Work required. The copy should begin at the line containing "This screenshot has width=859, height=889." and end at the last line of the material. Please reproduce those lines exactly and keep pictures out.

Records for this exercise START

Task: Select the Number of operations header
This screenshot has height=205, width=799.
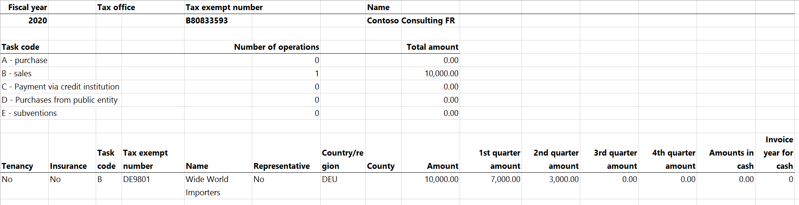Action: click(276, 47)
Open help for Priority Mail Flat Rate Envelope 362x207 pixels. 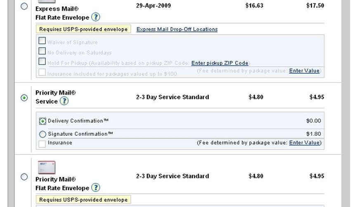pyautogui.click(x=96, y=188)
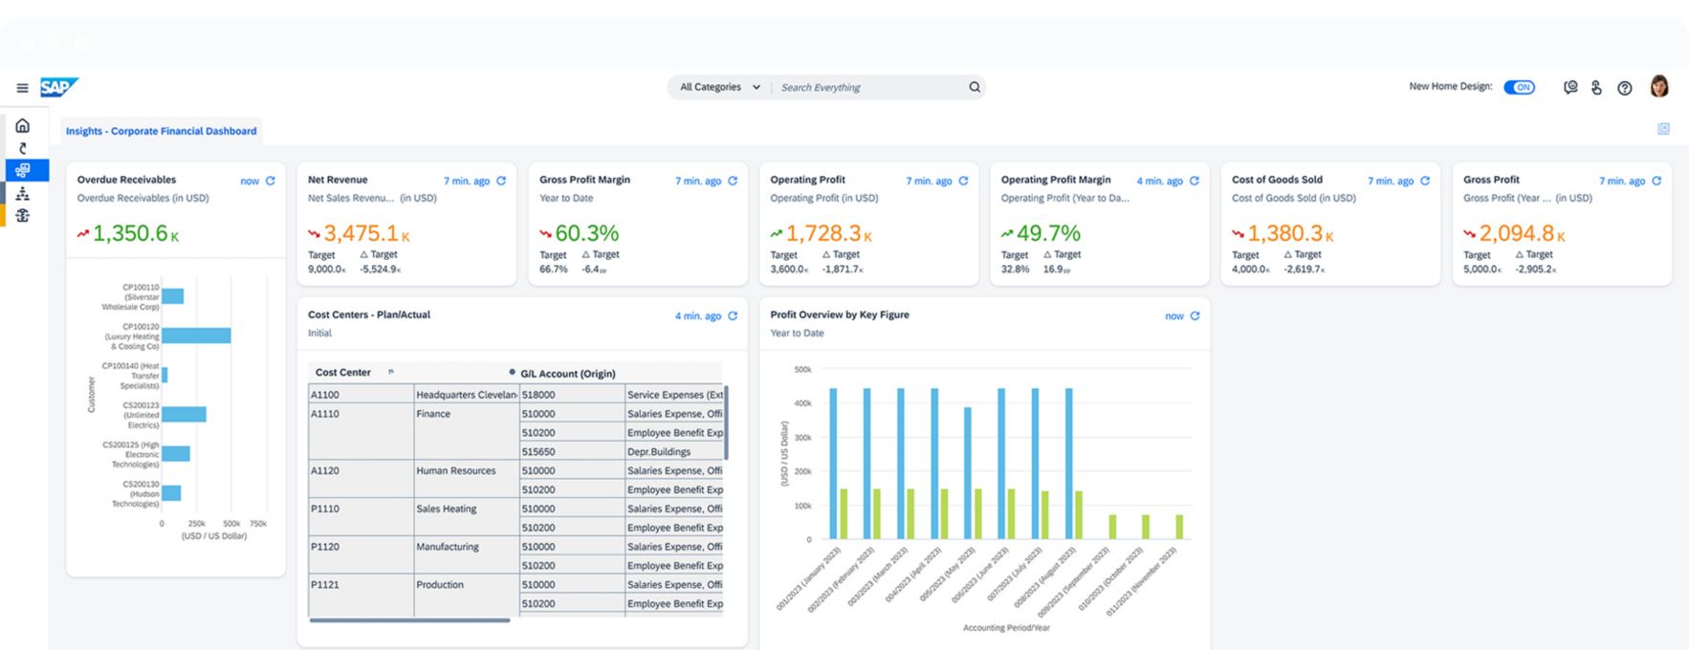Refresh the Profit Overview by Key Figure card
The image size is (1689, 650).
(x=1195, y=315)
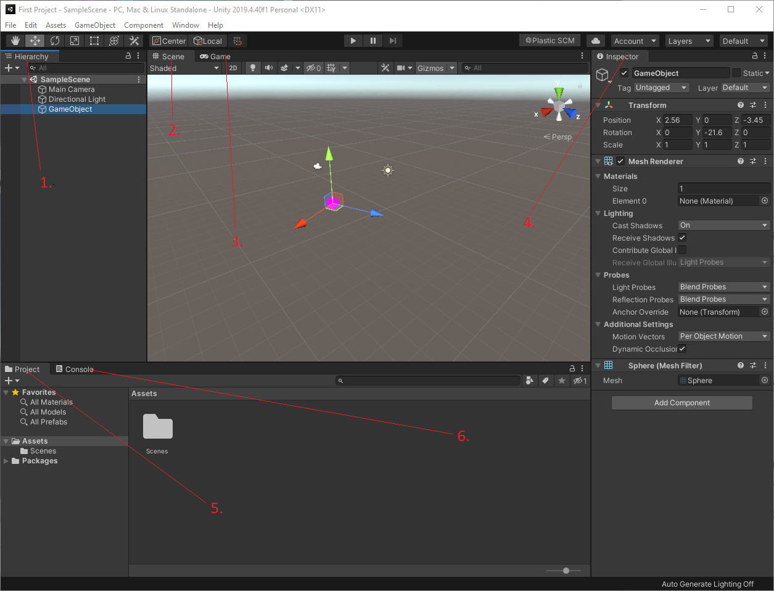The width and height of the screenshot is (774, 591).
Task: Toggle scene lighting with the bulb icon
Action: click(x=253, y=68)
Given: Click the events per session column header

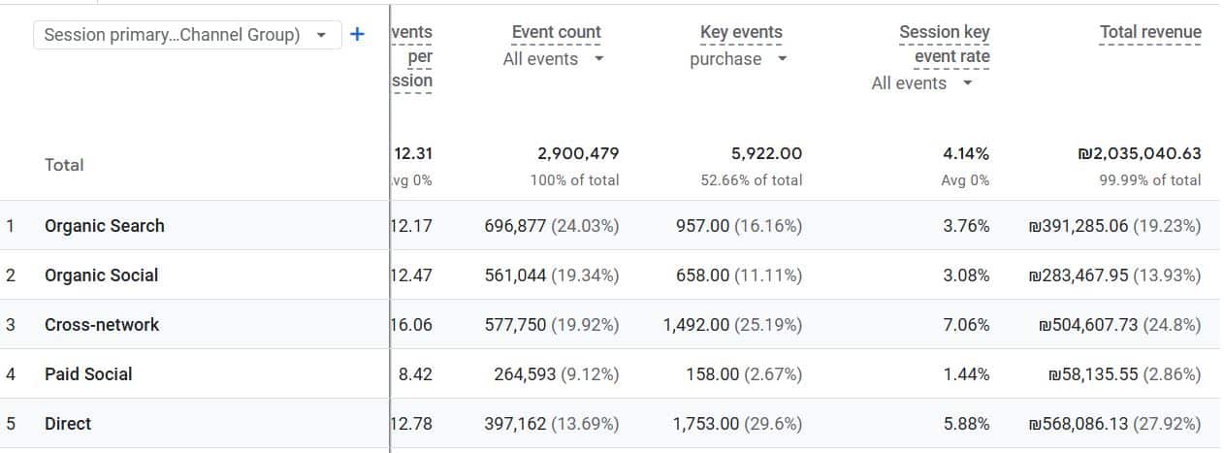Looking at the screenshot, I should (412, 56).
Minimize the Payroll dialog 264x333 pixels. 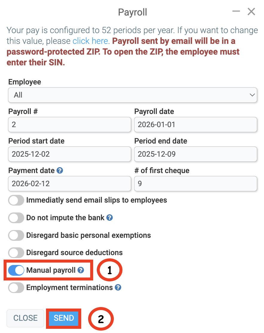click(236, 11)
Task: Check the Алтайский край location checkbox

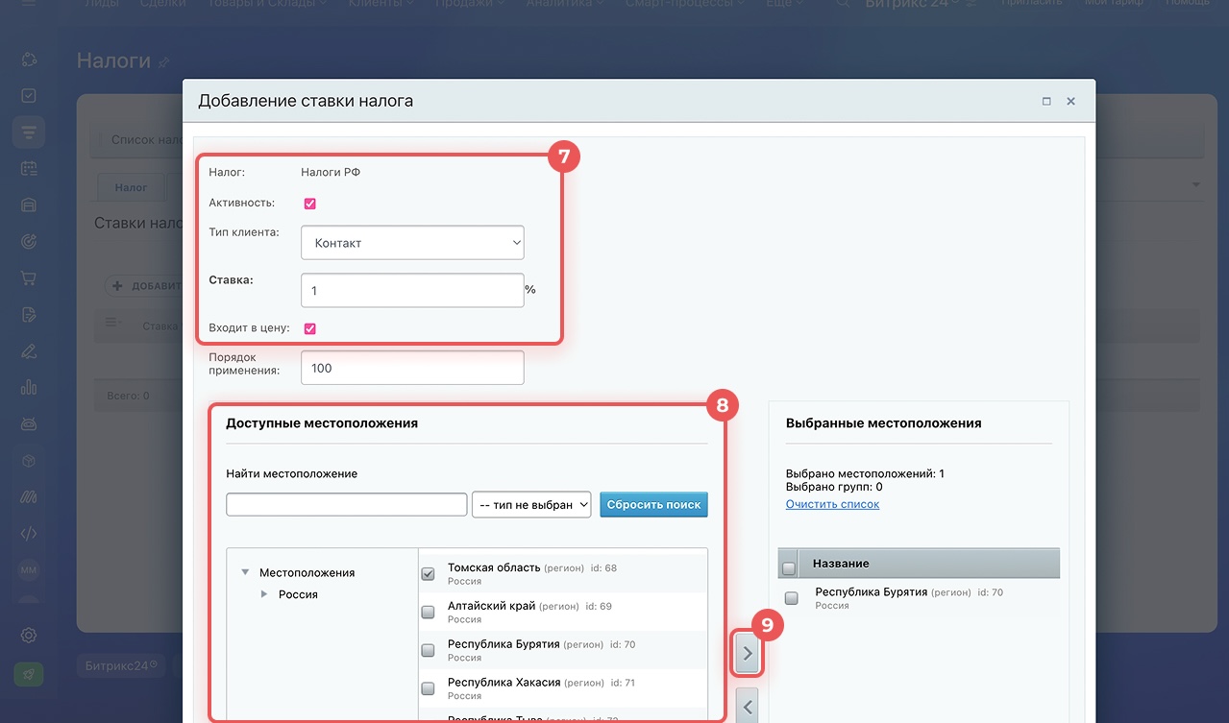Action: [428, 613]
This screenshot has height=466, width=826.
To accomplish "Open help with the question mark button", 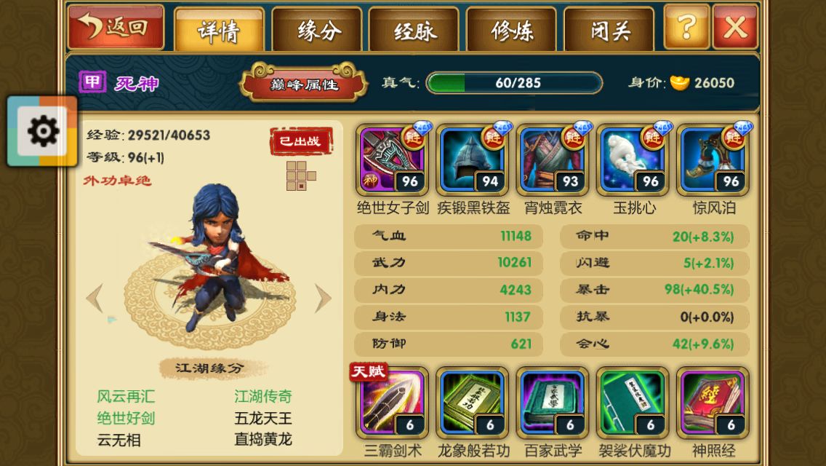I will click(x=686, y=26).
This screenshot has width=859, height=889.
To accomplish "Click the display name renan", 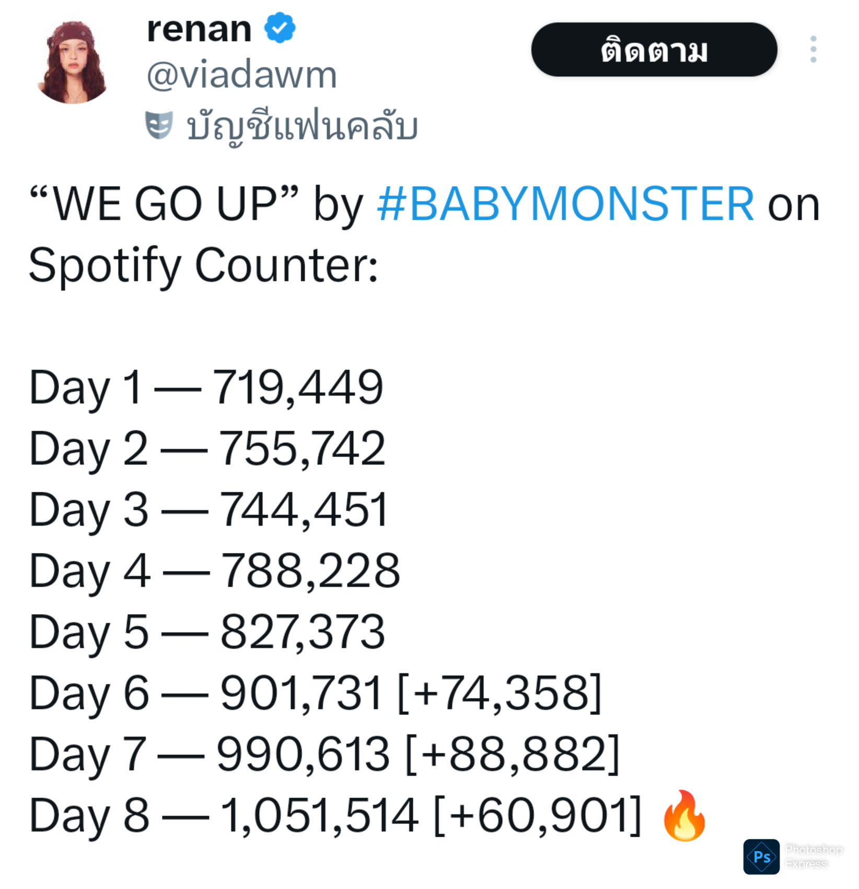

Records for this exercise END

Written response.
This screenshot has width=859, height=889.
To accomplish "Click the display name renan", 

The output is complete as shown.